L. pneumophila Sg 2–14 and Sg 1 were detected in WMS, confirming that these systems could be a health risk for Legionellosis should water aerosols they release when in operation be contaminated by these pathogens, a finding consistent with other studies [18,44,45]. When analyzing for L. pneumophila Sg 2–14, only 18% of samples were positive which is greater than another study (11%) [46] and also higher than the levels of L. pneumophila Sg 1 (6%), which were lower than in several other studies [33,44].
In this study, a 3% (n = 90) occurrence of Acanthamoeba in WMS water and biofilm samples was detected, with this occurrence being positively correlated with free chlorine residual.
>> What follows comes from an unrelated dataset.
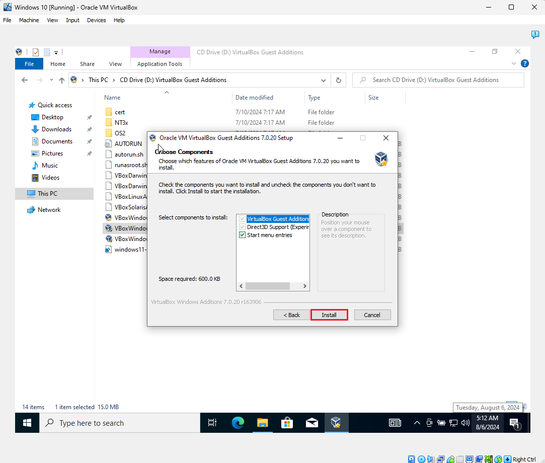The height and width of the screenshot is (463, 545).
Task: Click the component list horizontal scrollbar
Action: coord(273,286)
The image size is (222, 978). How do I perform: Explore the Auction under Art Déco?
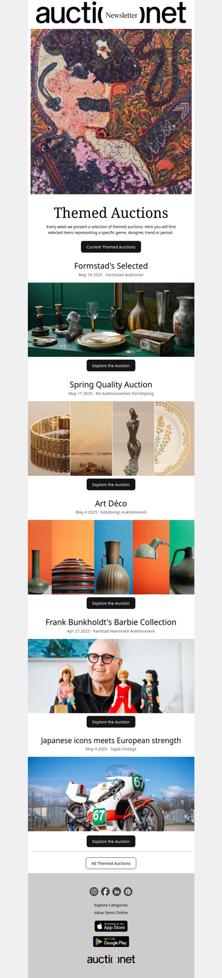111,603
The positive detection of Acanthamoeba in these WMS presents a health risk as described in several studies [26,29,46,47,48], not only because of its pathogenicity, but for its ability to shield other pathogens such as L. pneumophila and M. avium from destruction by disinfectants such as chlorine [49].
This study did not detect any M. avium nor N. fowleri in any samples, water (30), biofilms (30) or bioaerosols (30). Although not isolated in any samples, the potential presence of M. avium and N. fowleri in WMS cannot be completely ruled out, since studies of similar systems have demonstrated that this pathogen can regrow in premise plumbing [29,49,50]. The low sample volumes collected (250 mL) could have resulted in the extracted gene copies being less than the qPCR method’s limit of detection. Sample volumes of 1 L have previously been used to successfully detect these pathogens from water samples [51,52], hence higher sample volumes may be needed for any future studies.
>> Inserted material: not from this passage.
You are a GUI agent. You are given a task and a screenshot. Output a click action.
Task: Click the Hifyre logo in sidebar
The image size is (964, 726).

The occurrence of L. pneumophila species, P. aeruginosa, and thermophilic amoebic species including Acanthamoeba in premise plumbing systems tend to vary with seasons [53]. This study did not show a statistical difference across seasons, a result which could be attributed to a loss in statistical power due to the smaller sample size [54]. The mean water temperature measured in the WMS across the three sampling events (29.9 °C) was optimum for the growth of all the targeted OPPPs and could have influenced this result, a finding that is consistent with another study which investigated the critical factors responsible for OPPP growth in premise plumbing [55].
Our study established a correlation between the occurrence of targeted OPPPs in WMS and the use of bore water, with this relationship being significant for P. aeruginosa, H (1) = 13.87, p < 0.05. One of the factors that could give rise to elevated levels of P. aeruginosa and L. pneumophila Sg 2–14 in the bore water samples could be the increased levels of iron in the shallow aquifers this water is drawn from [56]. Typically, bore water sources in Northern Australia tend to have a higher level of dissolved minerals such as iron, and can also alter the pH of underground water, resulting in the corrosion of pipework and increased colonization of plumbing systems by iron eating bacteria, a finding that is consistent with several other studies [57,58]. In this study, there was no significant difference in the water pH measured across the three sampling events, a finding that could be attributed to the similarity in the chemistry of the source water, which is a shallow aquifer system influenced by infiltration from surface waters [56].
Although the primary source of all the water used in the WMS is drawn from the same aquifer, our research observed a significant variation in the TDS concentration of bore water and scheme water, H (1) = 16.78, p < 0.05, a result which is not surprising considering that this parameter is usually higher in ground water sources [59].
The positive relationship between the formed biofilms and occurrence of L. pneumophila observed in this study is consistent with other studies [55,60], except for the weak correlation with Acanthamoeba which may be due to the possible parasitic colonization of free-living amoeba by L. pneumophila at water temperatures > 25 °C [61].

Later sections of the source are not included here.